::: Data shown :::

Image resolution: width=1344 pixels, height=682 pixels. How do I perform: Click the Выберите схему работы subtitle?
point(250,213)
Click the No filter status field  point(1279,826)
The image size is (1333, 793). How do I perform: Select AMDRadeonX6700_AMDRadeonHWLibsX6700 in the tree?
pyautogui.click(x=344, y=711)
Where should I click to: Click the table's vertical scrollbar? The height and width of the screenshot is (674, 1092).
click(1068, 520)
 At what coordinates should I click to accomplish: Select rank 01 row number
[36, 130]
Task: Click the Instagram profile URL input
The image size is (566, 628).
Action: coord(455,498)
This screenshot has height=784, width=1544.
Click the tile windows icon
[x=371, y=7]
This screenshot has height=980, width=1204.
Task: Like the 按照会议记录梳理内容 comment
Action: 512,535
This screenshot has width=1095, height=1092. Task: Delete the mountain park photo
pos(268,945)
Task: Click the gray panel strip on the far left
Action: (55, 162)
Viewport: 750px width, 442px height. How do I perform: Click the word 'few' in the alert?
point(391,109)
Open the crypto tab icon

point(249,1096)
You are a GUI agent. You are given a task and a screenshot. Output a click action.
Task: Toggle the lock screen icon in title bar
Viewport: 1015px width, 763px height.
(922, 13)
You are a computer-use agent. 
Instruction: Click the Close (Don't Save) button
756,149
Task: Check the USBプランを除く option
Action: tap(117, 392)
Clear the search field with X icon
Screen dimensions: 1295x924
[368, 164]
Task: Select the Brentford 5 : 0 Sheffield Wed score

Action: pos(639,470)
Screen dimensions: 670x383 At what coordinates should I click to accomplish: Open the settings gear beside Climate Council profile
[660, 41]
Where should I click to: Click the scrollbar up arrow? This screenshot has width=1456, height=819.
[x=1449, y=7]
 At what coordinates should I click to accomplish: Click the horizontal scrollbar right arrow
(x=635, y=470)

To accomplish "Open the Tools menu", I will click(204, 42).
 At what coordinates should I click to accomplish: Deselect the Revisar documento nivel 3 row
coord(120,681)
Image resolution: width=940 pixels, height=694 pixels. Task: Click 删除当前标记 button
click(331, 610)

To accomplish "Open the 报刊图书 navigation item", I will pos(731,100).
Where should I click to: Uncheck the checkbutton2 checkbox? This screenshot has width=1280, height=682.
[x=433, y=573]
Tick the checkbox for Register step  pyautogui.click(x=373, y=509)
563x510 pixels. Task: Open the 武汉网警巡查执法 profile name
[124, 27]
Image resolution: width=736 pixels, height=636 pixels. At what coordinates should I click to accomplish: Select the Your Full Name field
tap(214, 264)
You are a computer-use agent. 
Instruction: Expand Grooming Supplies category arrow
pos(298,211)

:::

Copy out, from the material above, each line in which the string "will" is found.

To accomplish "Open the Tools menu", I will click(204, 42).
To accomplish "Open the 报刊图书 navigation item", I will pos(731,100).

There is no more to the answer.